As described below, there was no triggering event identified as of September 30, 2015, as our market capitalization exceeded the carrying value due to our stock price recovering from the second quarter low, resulting in a determination that no further impairment analysis was needed at September 30, 2015. Our September 30, 2015 Form 10-Q disclosures (which were provided only as an update to our June 30, 2015 disclosures, as described below) only covered the market capitalization plus cost synergies approach as there were no changes to the income approach estimates as of June 30, 2015. To clarify the disclosures, we will disclose in our 2015 Form 10-K, use of the market capitalization plus cost synergies as of June 30, 2015.

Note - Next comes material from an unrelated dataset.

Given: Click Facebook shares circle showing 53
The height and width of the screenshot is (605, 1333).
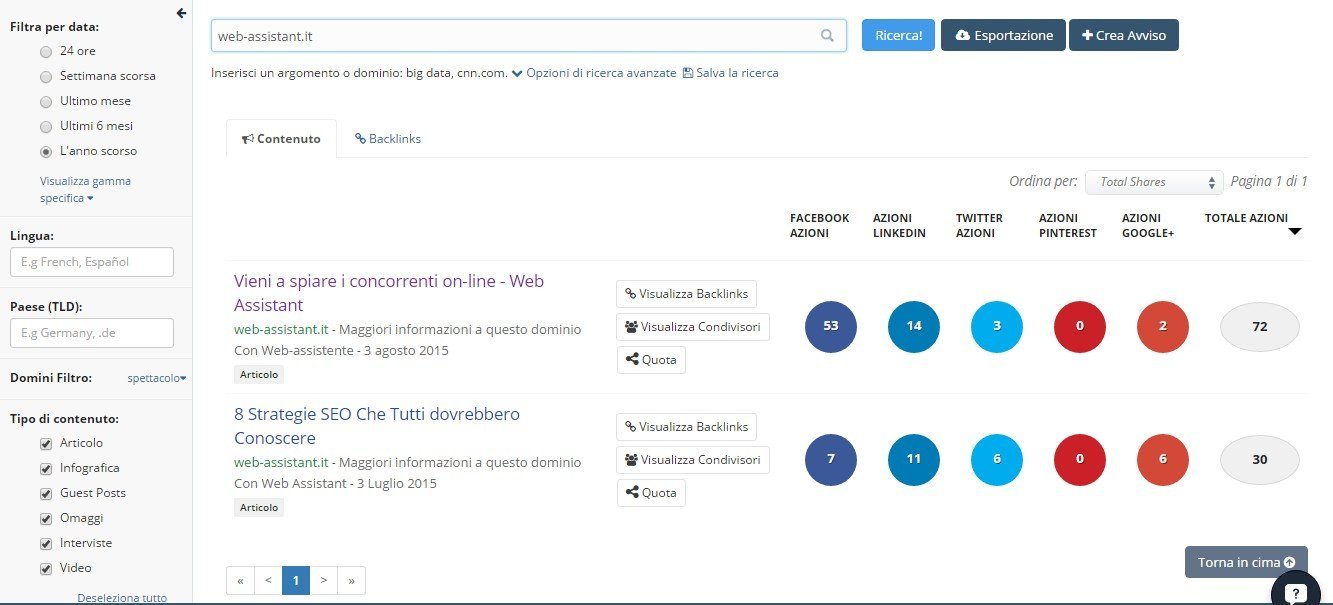Looking at the screenshot, I should [830, 327].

2. | We note that fair value used in the goodwill impairment test as of September 30, 2015 was estimated using your market capitalization. Please tell us whether you changed your approach to measure the fair value from that used in the second quarter. If so, the change in approach should be considered a change in estimate pursuant to ASC 250-10-20 and disclosure requirements under paragraph 12-14 of ASC 270-10-45 apply. Please revise your Form 10-Q for the quarterly period ended September 30, 2015, or tell us why revision is not required |
Company Response:
We respectfully submit that our goodwill impairment related disclosures in our third quarter 10-Q were provided in an effort to update the disclosures provided in our second quarter 10-Q. Please note that at September 30, 2015, there was no triggering event based on the improvement in the price of our common stock, and therefore a step 1 goodwill impairment analysis was not performed. The temporary decline in our market capitalization as of June 30, 2015, below the carrying value of the enterprise resulted in a triggering event requiring the goodwill impairment analysis to be performed as of June 30, 2015. To confirm that there were no significant changes in estimates or assumptions as of September 30, 2015, we considered our market capitalization, market capitalization plus cost synergies and the income approach at September 30, 2015. We chose to include a discussion of the September 30, 2015 update analysis in our third quarter 10-Q despite their being no triggering event as of September 30, 2015.
To clarify the disclosures, we will disclose in our 2015 Form 10-K that there was no triggering event identified as of September 30, 2015 using the market capitalization approach, due to the improvement in the price of our common stock, and therefore no Step 1 analysis was required to be performed and no update to or changes in estimates were required regarding the income approach as of September 30, 2015.
We acknowledge that:
•we are responsible for the adequacy and accuracy of the disclosure in the filing;
• | staff comments or changes to disclosure in response to staff comments do not foreclose the Commission from taking any action with respect to the filing; and |
• | we may not assert staff comments as a defense in any proceeding initiated by the Commission or any person under the federal securities laws of the United States. |
Should you have any questions regarding the responses set forth herein, or require any additional information, please do not hesitate to contact me at (949) 480-8300, or Mark Skaist, the Company’s outside legal counsel, at (949) 725-4117.
Very truly yours,
ACACIA RESEARCH CORPORATION
/s/ Clayton J. Haynes
Clayton J. Haynes
Chief Financial Officer and Treasurer
cc:
Acacia Research Corporation
Edward Treska, General Counsel
Kirsten Hoover, Corporate Controller
Stradling Yocca Carlson & Rauth, P.C.